Perder la conciencia, morir y quedarse dormido, están relacionados en lo intrínseco. Lo que acontece a cada uno durante esas horas es un misterio. El viaje a los infiernos es una de las metáforas recurrentes para describir lo que ocurre mientras estamos en vela. En la Eneida se narra en su canto VI la visita de Eneas a la ultratumba. Es un pasaje superior a nivel poético. Los versos: “Ibant obscuri sola sub nocte per umbram” son un ejemplo de la inmensidad de Virgilio. El sonido perfecto de estas palabras evoca más que su eventual traducción: “Iban oscuros bajo la solitaria noche por la sombra”. Leer ahora un clásico de esta envergadura da, al menos, el aliento de encontrar un espejo donde apreciar la pesadilla que vivimos. Un mundo con gente que pasea enmascarada, lejos unos de los otros, con miedo al contagio de una enfermedad y al sufrimiento, es decir, una descripción de la zonas que recorren Virgilio y Dante. Llegó la hora de leerlos en clave realista, han abandonado su aura metafísica.
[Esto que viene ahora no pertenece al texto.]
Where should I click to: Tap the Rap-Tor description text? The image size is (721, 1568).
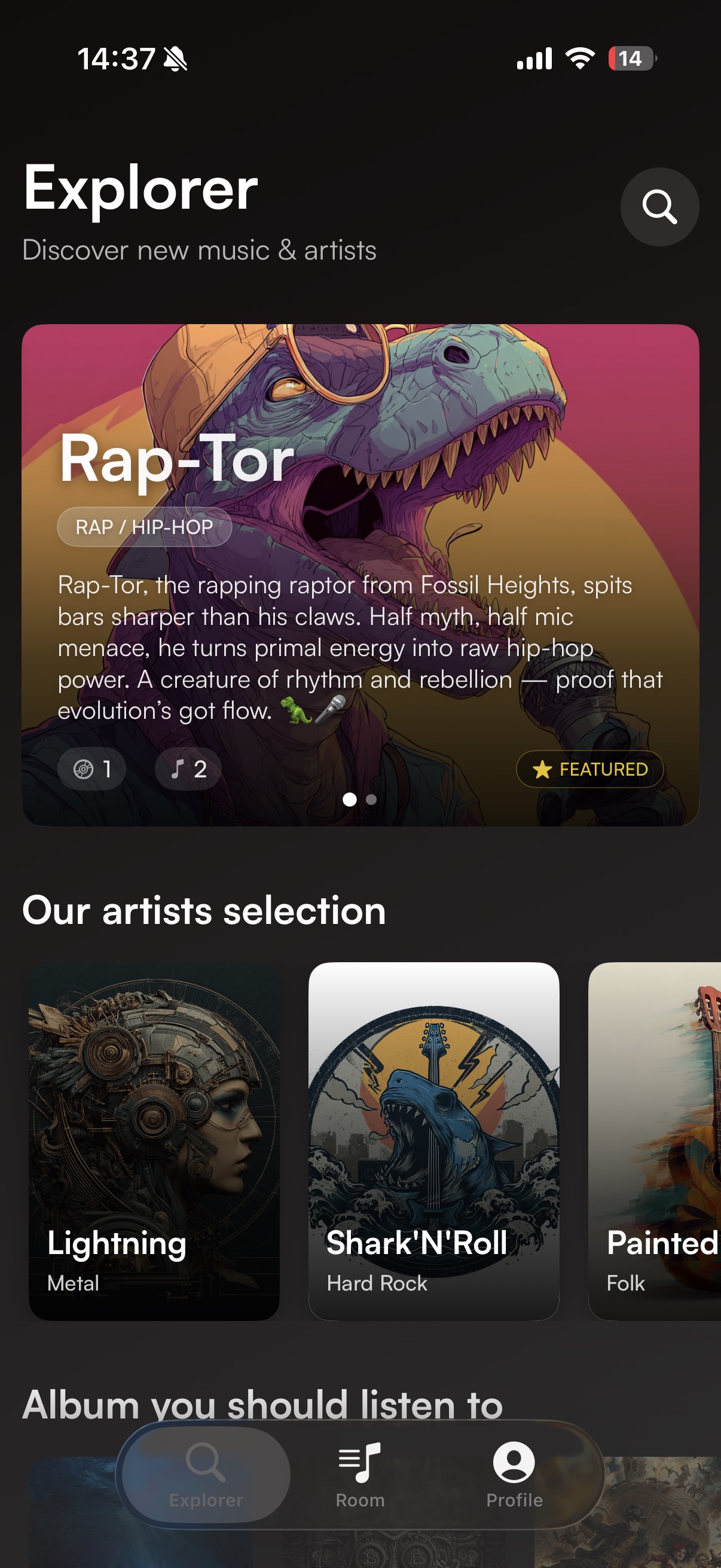click(359, 648)
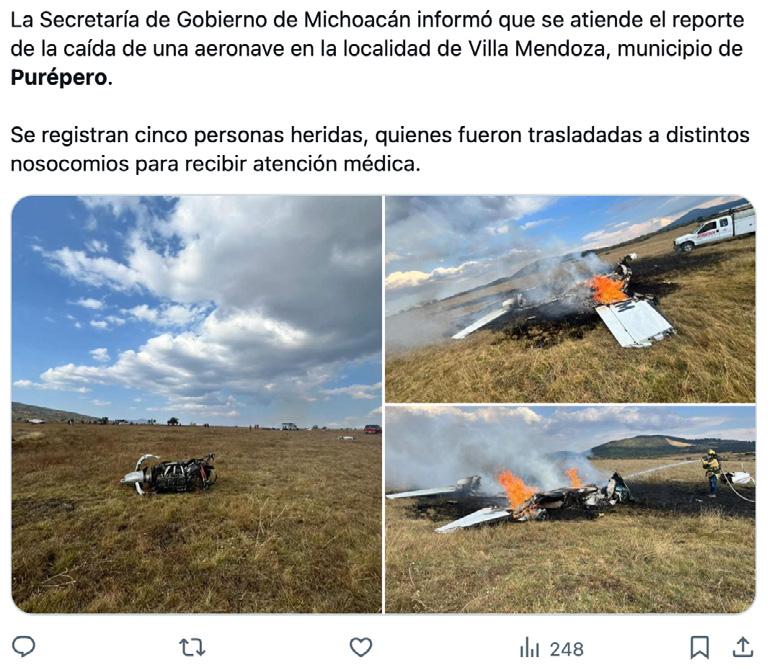The width and height of the screenshot is (780, 670).
Task: Click the bold word Purépero
Action: pyautogui.click(x=59, y=78)
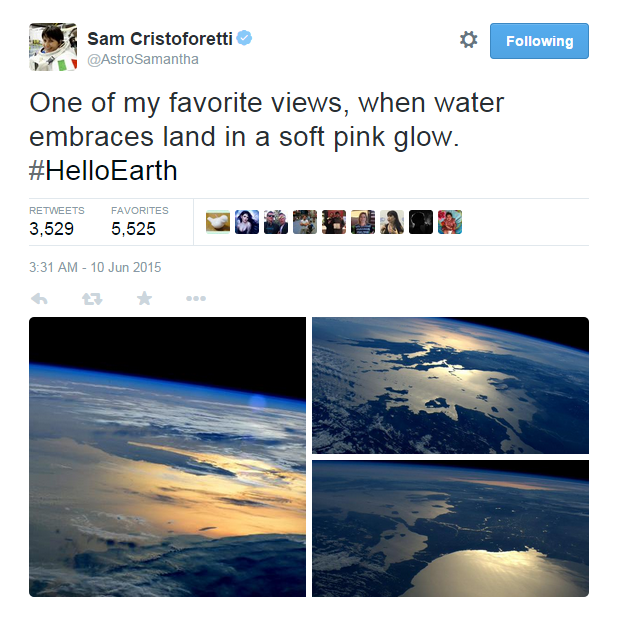Open the #HelloEarth hashtag
The width and height of the screenshot is (620, 624).
coord(103,170)
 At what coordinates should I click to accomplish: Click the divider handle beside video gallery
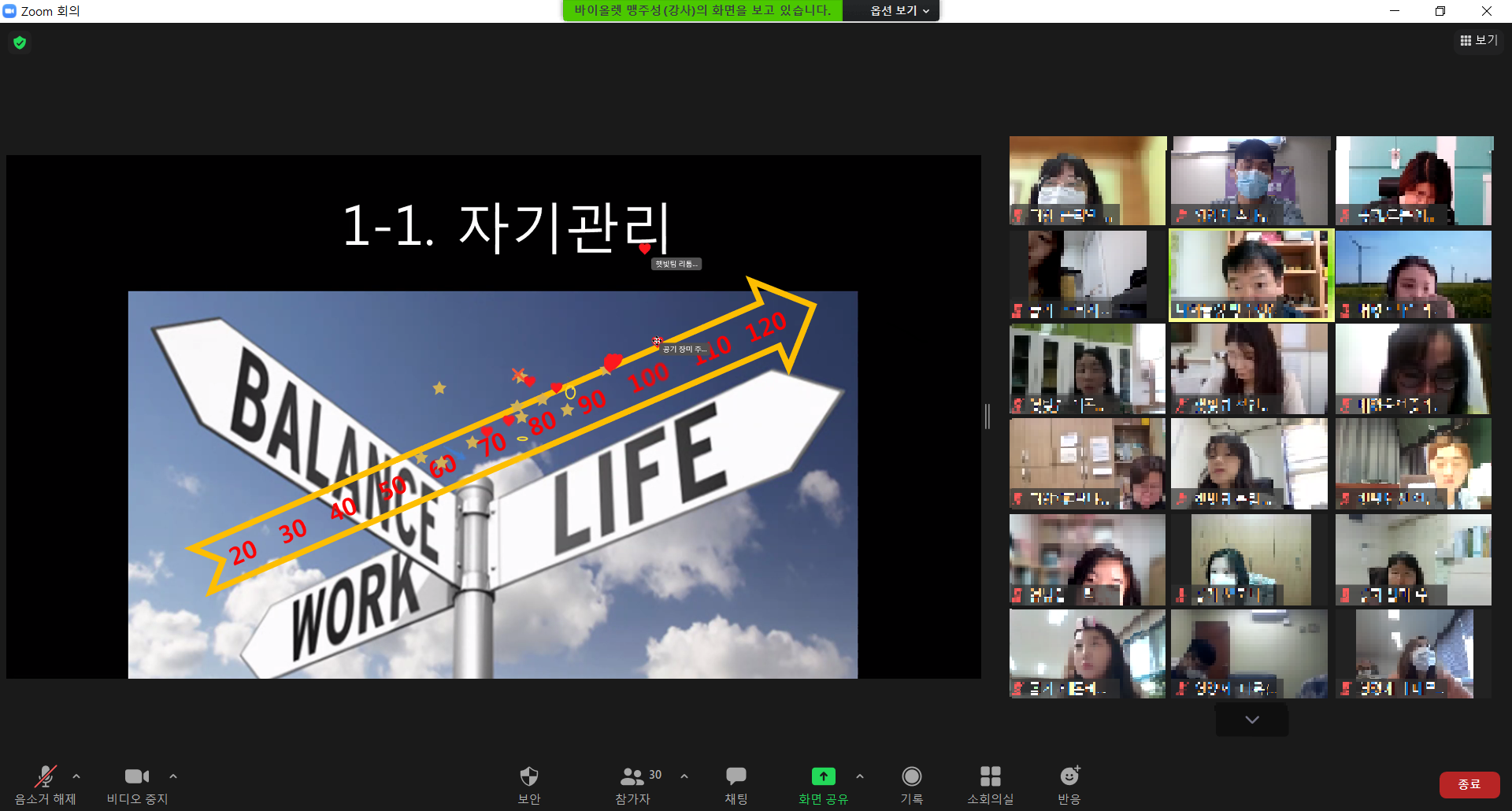988,416
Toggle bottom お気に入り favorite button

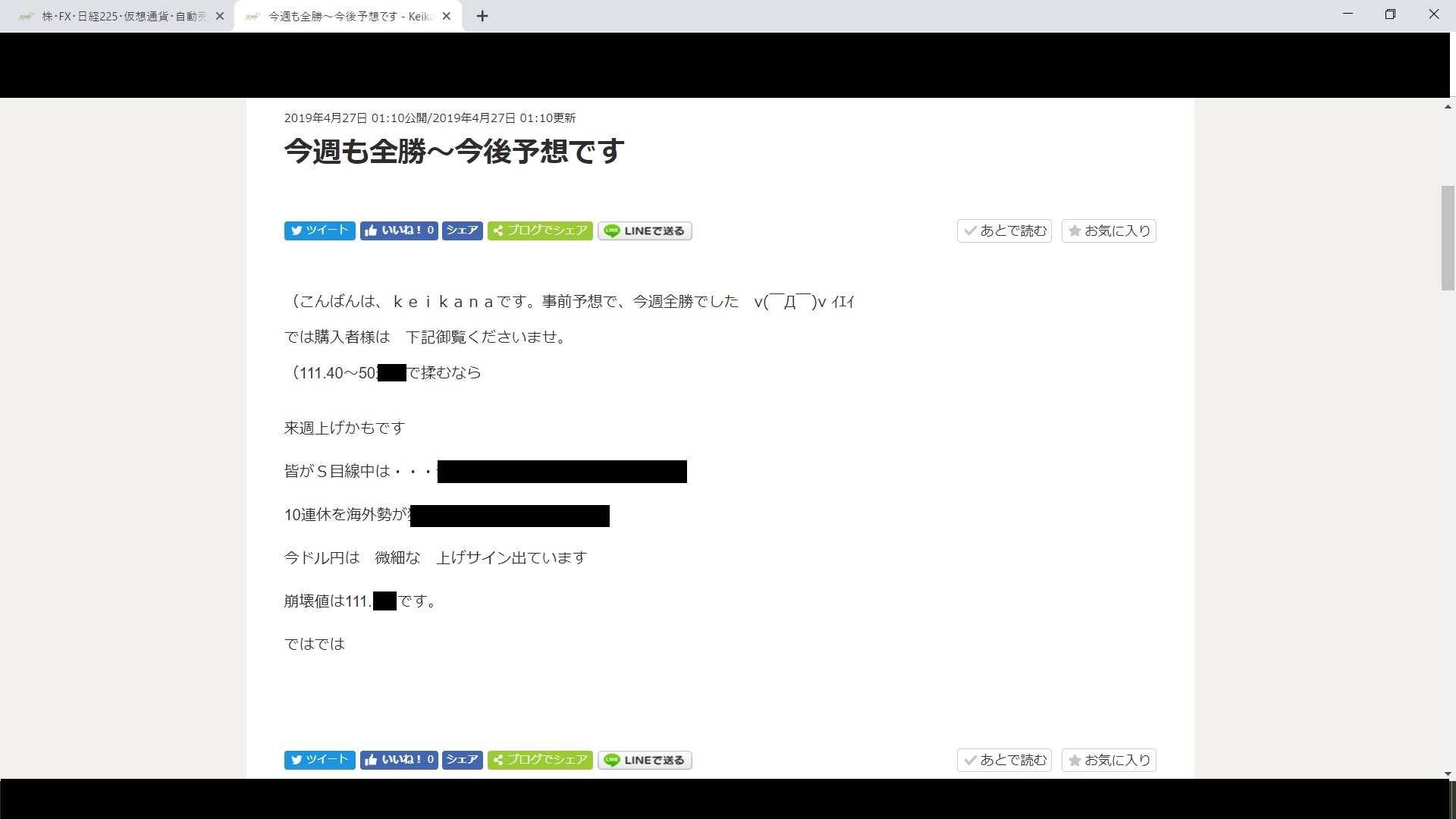click(1109, 760)
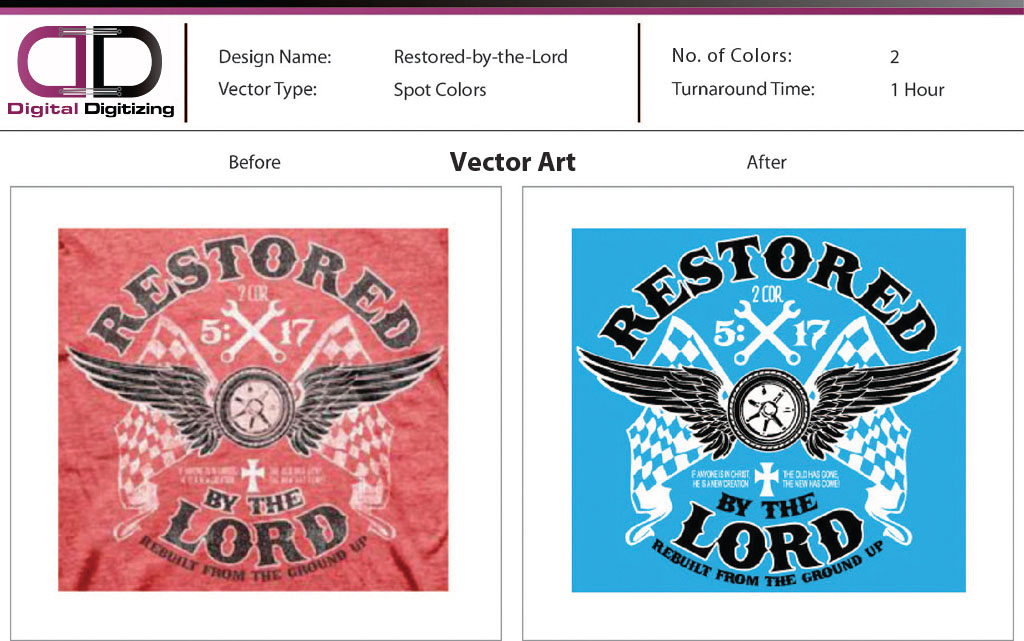Click the Digital Digitizing brand text
Viewport: 1024px width, 641px height.
tap(91, 109)
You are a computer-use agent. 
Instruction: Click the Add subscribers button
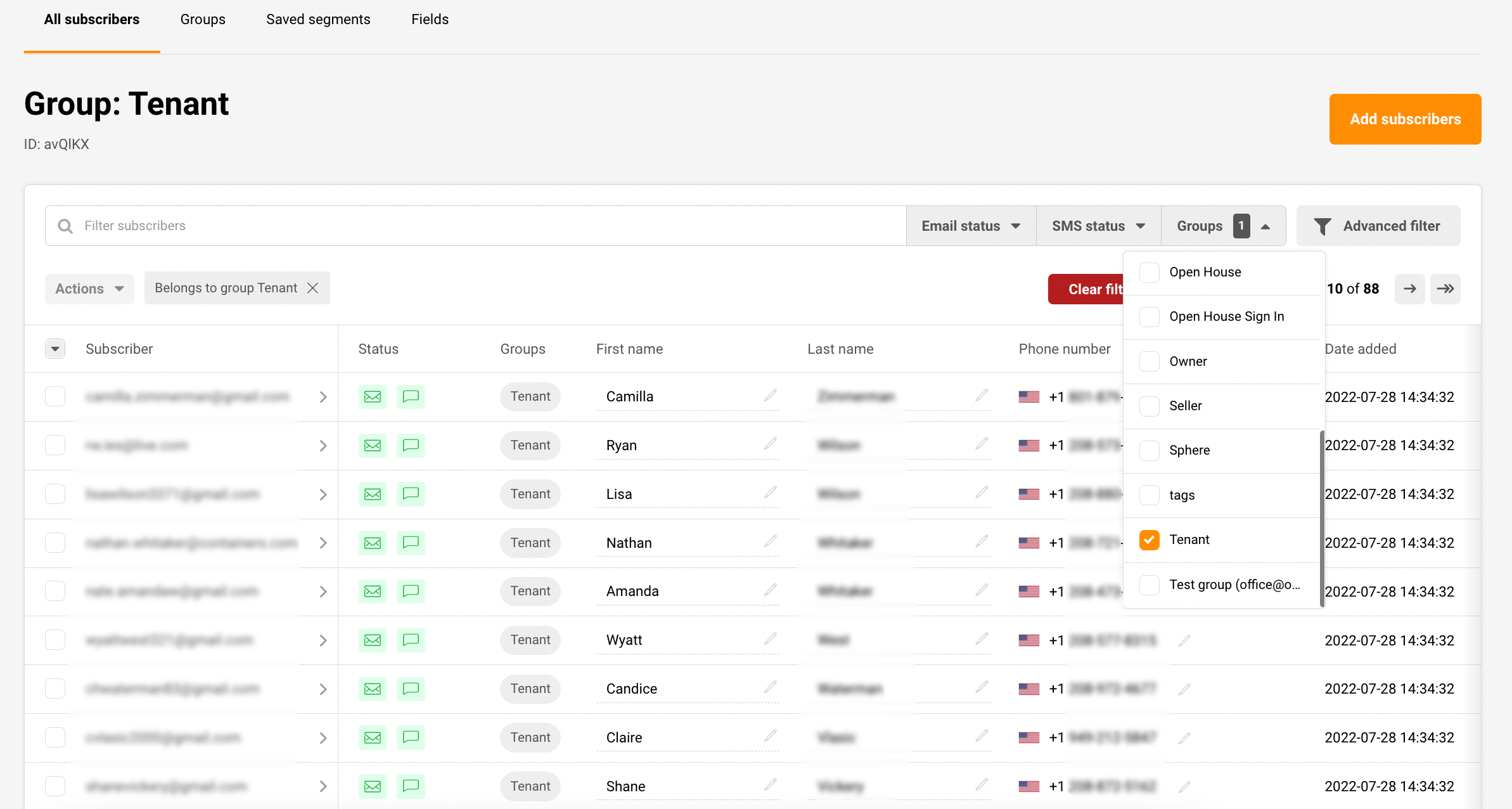click(x=1405, y=119)
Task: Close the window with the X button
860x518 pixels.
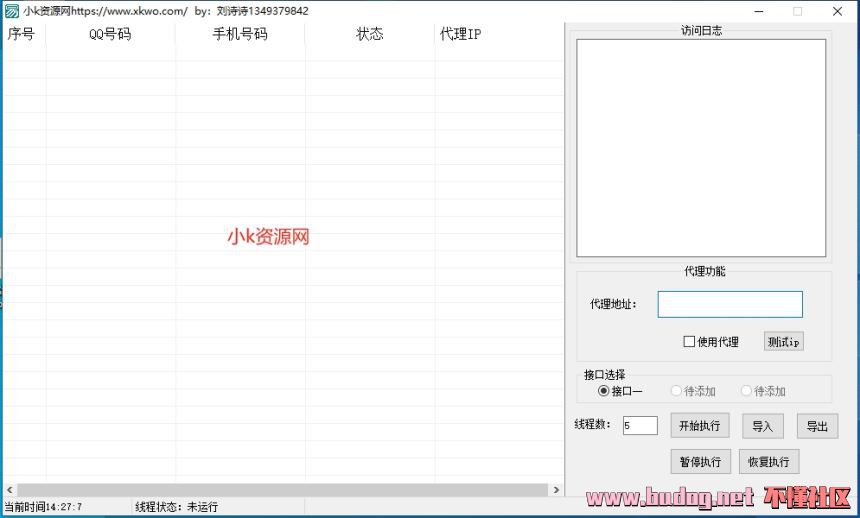Action: pyautogui.click(x=837, y=11)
No todos los sueños son desvaríos angustiantes. Algunos tienen la suerte de refugiarse en la sombra placentera del silencio. O viajan por sus biografías de forma recurrente. Reviven momentos tenues con una emoción no reprimida, con más sensualidad. Visitan los paraísos mentales del erotismo involuntario que puede convertir una noche en una pasión absoluta de la que no se quiere despertar.

El olvido de la noche durante el día es imprescindible para volver a enfrentar esa solución de continuidad. La experiencia onírica es enigmática. A veces tengo una resaca imposible de explicar. Surge cuando emerjo de la almohada con agitación. Intuyo que fui arrancado de un delirio en el que me sentía plácido o interesado. La interrupción la arrastro desde que amanezco como una grieta en mi carácter. Con los años he aprendido a disimular, aunque con escaso éxito.

Dormir con incertidumbre es un arte que se obtiene con el cansancio. Es difícil de practicar cuando la movilidad es casi nula. La falta de seguridad hace que las neurosis, las obsesiones se disparen junto al pensamiento mágico. Ante la falta de respuestas nacen las supersticiones. En vez de condenarlas, es hora de acoger la intuición salvaje que ayuda a mantener la subjetividad viva, a explicarse con mitos aquello que es indescifrable.

Acostarse es un ritual que cobra nuevas dimensiones. Sospecho que los exámenes de conciencia han sido modificados por la rutina y por la idea de que no hay futuro. Las culpas, las ambiciones, los deseos y los arrepentimientos postergados se revisan entonces desde una óptica que remece. Reducir a la sordina esas preguntas eternas, sin respuesta e insistentes es una práctica que se obtiene desconectando la mente. Es complejo, sin dudas, la soledad se cuela en esos instantes. Es difícil abandonarse. La impaciencia es un síntoma del presente.